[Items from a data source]
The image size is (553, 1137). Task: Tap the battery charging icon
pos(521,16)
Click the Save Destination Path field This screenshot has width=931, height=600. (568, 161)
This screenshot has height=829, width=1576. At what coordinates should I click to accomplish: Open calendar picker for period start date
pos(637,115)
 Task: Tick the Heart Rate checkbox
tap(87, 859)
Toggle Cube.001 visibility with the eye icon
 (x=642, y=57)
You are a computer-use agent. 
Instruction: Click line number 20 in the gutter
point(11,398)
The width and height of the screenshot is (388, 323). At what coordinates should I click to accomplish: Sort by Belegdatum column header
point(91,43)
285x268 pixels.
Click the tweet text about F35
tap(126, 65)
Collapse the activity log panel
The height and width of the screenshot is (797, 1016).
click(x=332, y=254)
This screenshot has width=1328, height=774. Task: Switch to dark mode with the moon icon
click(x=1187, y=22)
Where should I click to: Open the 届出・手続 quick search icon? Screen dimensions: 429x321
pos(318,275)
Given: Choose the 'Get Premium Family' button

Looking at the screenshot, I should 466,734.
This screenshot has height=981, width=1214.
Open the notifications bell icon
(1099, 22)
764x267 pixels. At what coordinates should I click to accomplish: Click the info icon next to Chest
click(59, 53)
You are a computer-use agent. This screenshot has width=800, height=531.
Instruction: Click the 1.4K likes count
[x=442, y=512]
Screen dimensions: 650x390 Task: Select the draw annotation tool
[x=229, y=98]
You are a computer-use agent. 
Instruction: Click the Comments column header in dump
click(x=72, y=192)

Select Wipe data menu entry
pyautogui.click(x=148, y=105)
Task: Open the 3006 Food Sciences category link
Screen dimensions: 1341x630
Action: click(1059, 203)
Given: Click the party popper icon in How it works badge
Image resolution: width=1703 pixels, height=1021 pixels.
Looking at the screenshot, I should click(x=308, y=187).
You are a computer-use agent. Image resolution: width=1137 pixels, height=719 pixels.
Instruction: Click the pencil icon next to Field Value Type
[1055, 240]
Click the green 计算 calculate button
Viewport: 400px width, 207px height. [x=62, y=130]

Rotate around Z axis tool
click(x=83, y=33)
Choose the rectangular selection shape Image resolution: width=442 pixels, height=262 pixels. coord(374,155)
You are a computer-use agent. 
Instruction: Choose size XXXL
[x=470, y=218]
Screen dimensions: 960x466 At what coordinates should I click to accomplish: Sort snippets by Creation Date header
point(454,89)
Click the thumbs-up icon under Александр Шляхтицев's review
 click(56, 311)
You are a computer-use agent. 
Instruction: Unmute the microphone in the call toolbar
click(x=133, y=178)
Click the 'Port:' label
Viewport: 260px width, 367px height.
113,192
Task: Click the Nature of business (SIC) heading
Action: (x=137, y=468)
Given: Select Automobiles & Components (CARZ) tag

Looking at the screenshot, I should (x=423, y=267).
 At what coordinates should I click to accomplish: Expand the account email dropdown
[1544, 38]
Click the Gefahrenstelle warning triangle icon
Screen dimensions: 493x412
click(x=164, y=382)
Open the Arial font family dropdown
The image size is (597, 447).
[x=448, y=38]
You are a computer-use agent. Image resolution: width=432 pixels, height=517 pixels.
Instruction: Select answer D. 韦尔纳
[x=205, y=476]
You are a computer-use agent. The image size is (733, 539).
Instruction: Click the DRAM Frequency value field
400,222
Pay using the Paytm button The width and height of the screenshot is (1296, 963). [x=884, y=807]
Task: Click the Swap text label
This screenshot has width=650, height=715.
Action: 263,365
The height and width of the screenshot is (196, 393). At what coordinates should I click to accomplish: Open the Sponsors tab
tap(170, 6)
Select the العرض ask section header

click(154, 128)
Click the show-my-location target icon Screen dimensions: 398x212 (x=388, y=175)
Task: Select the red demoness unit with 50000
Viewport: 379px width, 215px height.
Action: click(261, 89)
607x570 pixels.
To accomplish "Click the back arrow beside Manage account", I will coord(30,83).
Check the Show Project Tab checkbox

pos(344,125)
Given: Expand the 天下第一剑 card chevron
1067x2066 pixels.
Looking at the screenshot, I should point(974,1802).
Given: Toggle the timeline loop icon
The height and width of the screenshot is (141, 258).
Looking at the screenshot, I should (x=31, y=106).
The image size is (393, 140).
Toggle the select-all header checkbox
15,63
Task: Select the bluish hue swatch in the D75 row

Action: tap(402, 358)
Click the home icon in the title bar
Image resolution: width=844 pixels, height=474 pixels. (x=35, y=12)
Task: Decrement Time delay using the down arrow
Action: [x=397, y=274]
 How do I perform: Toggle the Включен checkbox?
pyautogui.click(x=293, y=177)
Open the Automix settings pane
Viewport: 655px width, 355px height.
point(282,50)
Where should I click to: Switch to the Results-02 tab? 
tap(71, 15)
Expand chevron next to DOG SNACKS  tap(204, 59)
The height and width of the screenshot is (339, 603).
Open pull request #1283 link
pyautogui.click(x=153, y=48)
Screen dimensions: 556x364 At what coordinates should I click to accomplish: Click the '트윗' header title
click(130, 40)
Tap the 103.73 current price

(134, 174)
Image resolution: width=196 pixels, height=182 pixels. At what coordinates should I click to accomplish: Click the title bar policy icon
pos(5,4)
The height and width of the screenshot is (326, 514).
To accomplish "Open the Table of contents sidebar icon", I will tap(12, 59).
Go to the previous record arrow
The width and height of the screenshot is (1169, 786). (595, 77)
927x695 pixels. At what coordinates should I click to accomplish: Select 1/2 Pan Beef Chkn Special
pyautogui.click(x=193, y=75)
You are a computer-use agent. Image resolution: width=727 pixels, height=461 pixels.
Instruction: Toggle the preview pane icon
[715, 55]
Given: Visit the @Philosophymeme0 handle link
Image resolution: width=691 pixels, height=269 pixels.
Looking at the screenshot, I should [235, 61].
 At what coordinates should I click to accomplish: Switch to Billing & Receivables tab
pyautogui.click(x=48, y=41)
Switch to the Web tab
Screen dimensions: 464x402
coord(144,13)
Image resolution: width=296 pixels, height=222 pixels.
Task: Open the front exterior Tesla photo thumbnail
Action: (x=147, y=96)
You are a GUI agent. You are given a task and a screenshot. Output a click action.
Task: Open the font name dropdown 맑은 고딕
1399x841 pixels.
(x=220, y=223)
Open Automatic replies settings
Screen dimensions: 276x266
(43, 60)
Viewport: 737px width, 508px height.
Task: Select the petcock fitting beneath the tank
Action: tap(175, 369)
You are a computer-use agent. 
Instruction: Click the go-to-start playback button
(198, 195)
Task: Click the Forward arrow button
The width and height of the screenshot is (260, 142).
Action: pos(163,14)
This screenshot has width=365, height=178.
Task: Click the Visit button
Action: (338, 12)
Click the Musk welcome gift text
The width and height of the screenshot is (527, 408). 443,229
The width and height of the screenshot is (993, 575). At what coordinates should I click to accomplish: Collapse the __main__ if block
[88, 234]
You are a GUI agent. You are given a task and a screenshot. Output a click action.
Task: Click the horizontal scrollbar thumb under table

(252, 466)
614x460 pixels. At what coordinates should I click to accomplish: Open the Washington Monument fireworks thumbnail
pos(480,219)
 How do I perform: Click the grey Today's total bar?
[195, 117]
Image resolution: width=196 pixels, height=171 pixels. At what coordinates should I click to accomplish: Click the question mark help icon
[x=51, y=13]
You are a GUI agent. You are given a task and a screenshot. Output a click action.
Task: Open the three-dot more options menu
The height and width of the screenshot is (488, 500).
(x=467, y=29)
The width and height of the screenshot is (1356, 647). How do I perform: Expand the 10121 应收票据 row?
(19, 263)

| Description of the task |
The answer is the lines above between the line holding "Go to the previous record arrow" and the line holding "You are a computer-use agent. Image resolution: width=727", inclusive, each written out exactly, and no others.

| Answer to the exercise |
Go to the previous record arrow
The width and height of the screenshot is (1169, 786). (595, 77)
927x695 pixels. At what coordinates should I click to accomplish: Select 1/2 Pan Beef Chkn Special
pyautogui.click(x=193, y=75)
You are a computer-use agent. Image resolution: width=727 pixels, height=461 pixels.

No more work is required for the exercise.